__Exercise aim__
Give back the records below verbatim, please, but without a single image.

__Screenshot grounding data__
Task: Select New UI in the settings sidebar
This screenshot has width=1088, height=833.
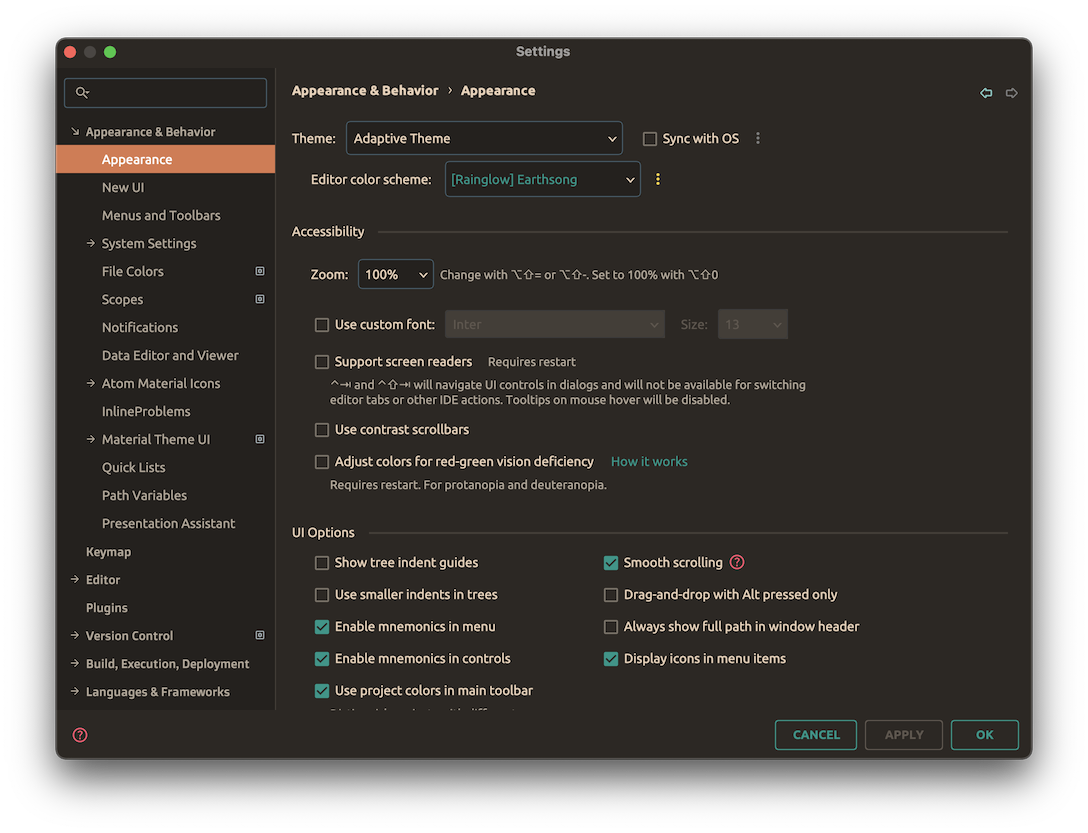Action: click(122, 187)
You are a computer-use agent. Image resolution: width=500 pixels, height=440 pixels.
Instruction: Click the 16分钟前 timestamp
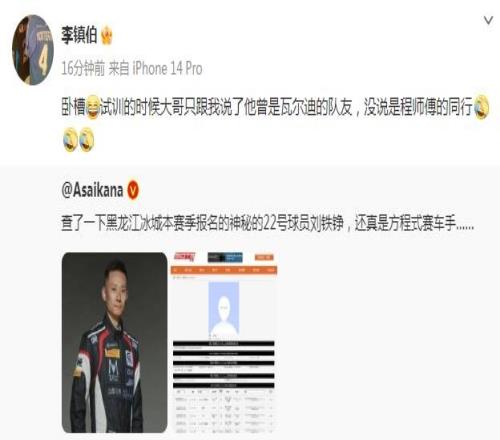(x=83, y=68)
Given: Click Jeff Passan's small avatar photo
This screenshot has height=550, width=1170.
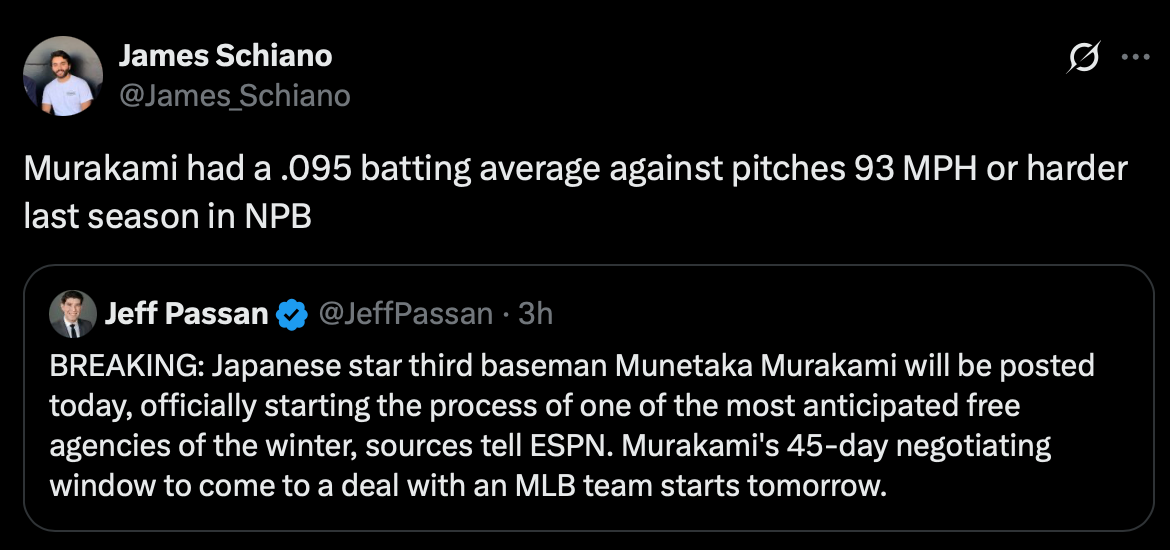Looking at the screenshot, I should point(72,314).
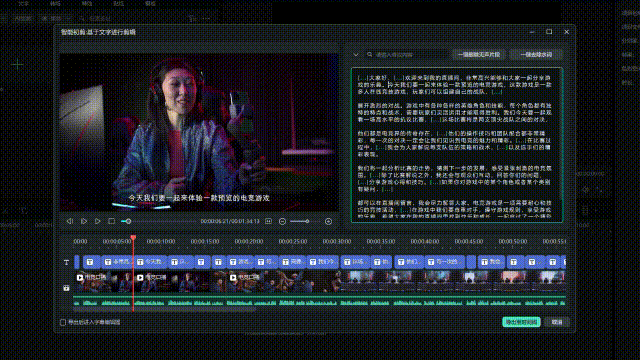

__Solution below__
Task: Select New UI in the settings sidebar
This screenshot has width=1088, height=833.
Action: click(122, 187)
You are a computer-use agent. Image resolution: width=500 pixels, height=440 pixels.
Instruction: Click the 16分钟前 timestamp
(x=83, y=68)
Given: Click Jeff Passan's small avatar photo
This screenshot has height=550, width=1170.
Looking at the screenshot, I should point(72,314).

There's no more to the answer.